Sitting at the top of the roster this weekend is Ashleigh Gentle (AUS). Despite being the top Aussie women in the WTS Columbia Threadneedle rankings this season, she is still fighting for her Olympic rights in Yokohama. Emma Moffatt is the only woman so far for Australia to have earned one of three potential Olympic spots, since she finished in the top ten in Gold Coast. So Gentle will still be setting out to prove that she should be granted one of the remaining two places, but against compatriots Charlotte McShane, Emma Jackson, Gillian Backhouse and Erin Densham.
Gwen Jorgensen (USA) marks the WTS start list for the second time this season. While her WTS winning streak may have come to an end in the Gold Coast, where she finished with the silver medal, she earned the nickname of “Gwensanity” for a reason.
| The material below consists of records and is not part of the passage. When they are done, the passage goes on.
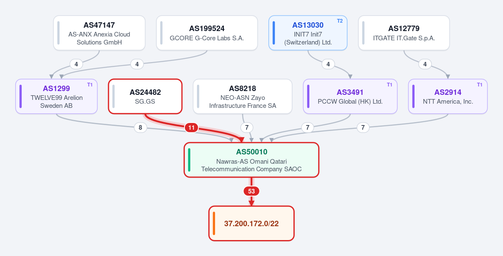Click the 4 badge below AS47147
503x256 pixels.
click(x=76, y=64)
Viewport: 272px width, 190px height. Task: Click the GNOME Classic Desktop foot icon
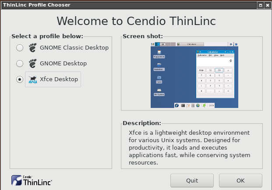click(32, 47)
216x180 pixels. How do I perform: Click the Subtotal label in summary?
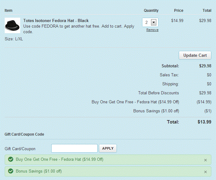pos(170,66)
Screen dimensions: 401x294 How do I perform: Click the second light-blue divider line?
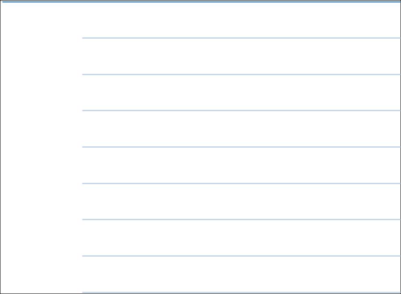241,75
She has won Yokohama each of the last three years, and it’s where she began that famous streak back in 2014. If there’s one course this super star is confident on, it’s in Yokohama. She will also be wearing the No. 5 this weekend, a start number that historically never won a WTS race during the existence of the Series, so this is an opportunity for Jorgensen to mark another point in history.
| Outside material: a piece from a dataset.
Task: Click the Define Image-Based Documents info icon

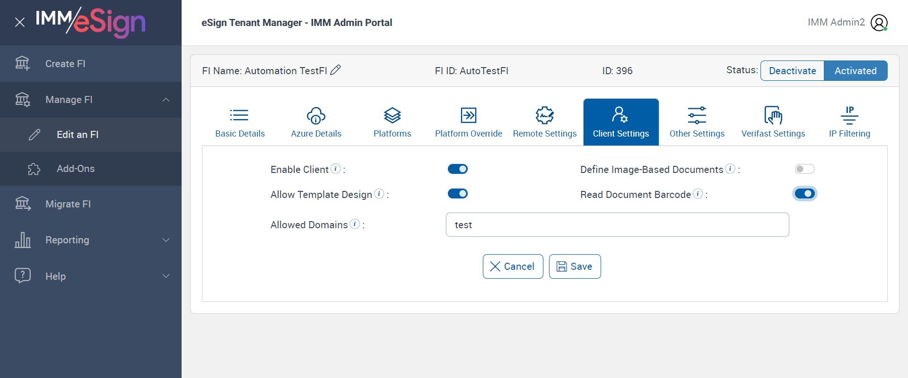Action: (730, 169)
One final spot remains on the women’s U.S. team. While Jorgensen and Sarah True were two of the first women to automatically qualify for Rio after the Rio Test Event last August, the final position has been open for the taking. Next in the lead in the points system for the US is Katie Zaferes. But the qualifying system for the United States is that a top-three finishes in Yokohama earns you an automatic ticket to Brazil. So while Zaferes ideally is leading in the points system, if her compatriots Kirsten Kasper or Renee Tomlin makes the podium, they will be the ones to get that final spot. Like the US women, Germany has automatic selection criteria, which requires a top 8 finish in Yokohama to be named an Olympian.
While she does not have to worry about trying to qualify for Rio since she has already earned her position, New Zealand’s Andrea Hewitt returns to the WTS to grace the Yokohama list and will be making the competition extra fierce this weekend. Fierce in all three disciplines, and one of the highest performing women to ever hit the Series, Hewitt will no doubt stir up the race this weekend.
South Africa’s Mari Rabie and Sweden’s Lisa Norden have been training together all year and both partners will see their Olympic fates determined this weekend. Norden will be going head-to-head with Russia’s Mariya Shorets for the final qualifying spot on the list. However, she also has the potential to earn the European “new flag” spot as well. She’s proven strong on the swim and bike this year, so ook out for her out of T2.
On the women’s side, New Zealand is currently the seventh nation to secure three athletes for Rio, while Russia follows as the final country. Austria is angling to get Julia Hauser as its third athlete, followed by Canada. Hauser needs a time in at least the top 22 to clench that third spot over Russia’s Shorets, assuming Shorets doesn’t finish higher than 35th.
Women’s Start List
Images ITU Media.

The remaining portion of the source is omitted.